6.27.2011

Manic Monday Blogarrhea: On Assignment



I am taking an awesome e-course offered by my dear friend Liv Lane from Choosing Beauty. Liv inspires me (and so many others), by finding beauty in her midst each and every day. As an exercise for the e-course, Liv has laid out this request of us, "to write something revealing, brave, or bold on your blog." Many of us are linking up, so once you're done reading my brave, bold, blabber, click away to your hearts content, and hopefully you'll be inspired to live honestly and vulnerably today.  

I have to be honest, I struggled ever so slightly with this task. I stand around this blog naked so darn much, it was hard for me to think of something revealing, brave, or bold that you don't already know about me.  I try so hard to balance fun, frivolity, and humor with the reality of my life as a grieving mother of five, with only three living children. I have told you all about how I really feel about mothering, what I think of my body, and if you've hung out here enough, you've realized that I have more than a healthy love for Target.  What is braver, bolder, or more revealing than that? 

Let's try this: I am the adult child of an alcoholic.  I have never said this publicly (as in to masses). It was always said to me that my dad's story of being an alcoholic is "his story to tell." I now understand that, yes, it is his story to tell of his unhealthy relationship with alcohol, but I have a story, too. MY story is what it was like to be the child of one who has an unhealthy relationship with alcohol.  To answer your questions, he is allegedly in recovery (I use "allegedly" because I no longer have a relationship with him, but I assume that he still works his program), and he had an unhealthy relationship with alcohol my whole life, but was first put in treatment when I was 20. A facet of the illness of addiction is that the family dances around the alcoholic trying to protect them. It has been 14 years since my dad was in treatment, and I haven't had a relationship with him for the past 4 years, and I still have danced around telling MY story to protect HIS.  So, now I am done.

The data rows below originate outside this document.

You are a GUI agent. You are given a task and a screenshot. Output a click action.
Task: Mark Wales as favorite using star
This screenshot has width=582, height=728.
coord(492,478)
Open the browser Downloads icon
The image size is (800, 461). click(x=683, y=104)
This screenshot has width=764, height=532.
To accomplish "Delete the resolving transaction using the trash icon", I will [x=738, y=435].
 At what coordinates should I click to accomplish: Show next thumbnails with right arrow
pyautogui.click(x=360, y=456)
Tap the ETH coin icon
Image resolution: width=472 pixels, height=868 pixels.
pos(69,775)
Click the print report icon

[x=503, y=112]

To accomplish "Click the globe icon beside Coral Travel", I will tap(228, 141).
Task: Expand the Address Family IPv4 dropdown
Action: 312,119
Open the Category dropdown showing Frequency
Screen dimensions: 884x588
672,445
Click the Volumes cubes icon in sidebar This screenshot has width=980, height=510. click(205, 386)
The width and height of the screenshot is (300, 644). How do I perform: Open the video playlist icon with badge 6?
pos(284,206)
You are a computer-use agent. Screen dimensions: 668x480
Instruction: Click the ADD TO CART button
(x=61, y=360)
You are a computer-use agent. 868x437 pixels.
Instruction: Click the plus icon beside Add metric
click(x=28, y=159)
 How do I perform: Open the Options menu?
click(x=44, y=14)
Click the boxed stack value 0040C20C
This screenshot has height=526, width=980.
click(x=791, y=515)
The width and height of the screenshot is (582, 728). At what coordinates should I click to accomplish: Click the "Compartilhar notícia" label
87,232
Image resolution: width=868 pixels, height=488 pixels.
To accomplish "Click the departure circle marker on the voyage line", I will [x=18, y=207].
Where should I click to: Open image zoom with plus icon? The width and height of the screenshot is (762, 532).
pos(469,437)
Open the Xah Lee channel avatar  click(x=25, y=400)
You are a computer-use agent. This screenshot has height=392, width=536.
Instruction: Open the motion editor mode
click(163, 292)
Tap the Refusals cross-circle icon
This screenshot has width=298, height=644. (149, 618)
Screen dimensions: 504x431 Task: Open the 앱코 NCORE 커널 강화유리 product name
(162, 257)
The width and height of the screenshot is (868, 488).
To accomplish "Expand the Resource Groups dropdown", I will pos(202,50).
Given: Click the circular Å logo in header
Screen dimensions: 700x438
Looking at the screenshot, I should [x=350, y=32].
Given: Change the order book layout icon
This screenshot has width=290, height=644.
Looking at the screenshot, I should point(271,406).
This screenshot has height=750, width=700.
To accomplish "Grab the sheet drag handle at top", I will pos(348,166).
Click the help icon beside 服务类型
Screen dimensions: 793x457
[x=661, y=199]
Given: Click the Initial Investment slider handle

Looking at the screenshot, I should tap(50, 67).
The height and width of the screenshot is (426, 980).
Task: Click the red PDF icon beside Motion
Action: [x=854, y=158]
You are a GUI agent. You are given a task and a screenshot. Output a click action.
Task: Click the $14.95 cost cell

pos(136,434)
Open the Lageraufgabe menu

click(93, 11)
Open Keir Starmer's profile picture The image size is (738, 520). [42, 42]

I was just about to say that I have no shame around this. Then I realized that would be a humungous lie.  I have tons of shame around this. Or perhaps shame isn't the right word. Maybe grief? Pain? I regularly engage in personal pity parties because I didn't get to have the father that I believe I deserved.  I often have a difficult time accepting love (mostly from myself) because I grew up with one parent who loved to drink more than he was able to love anything else. I have almost no memories of my life before I was 8 years old, and even after that age, it's really foggy.  I remember snippets of time, but if you asked me "what was it like..." I would not be able to give you an accurate image of my childhood.  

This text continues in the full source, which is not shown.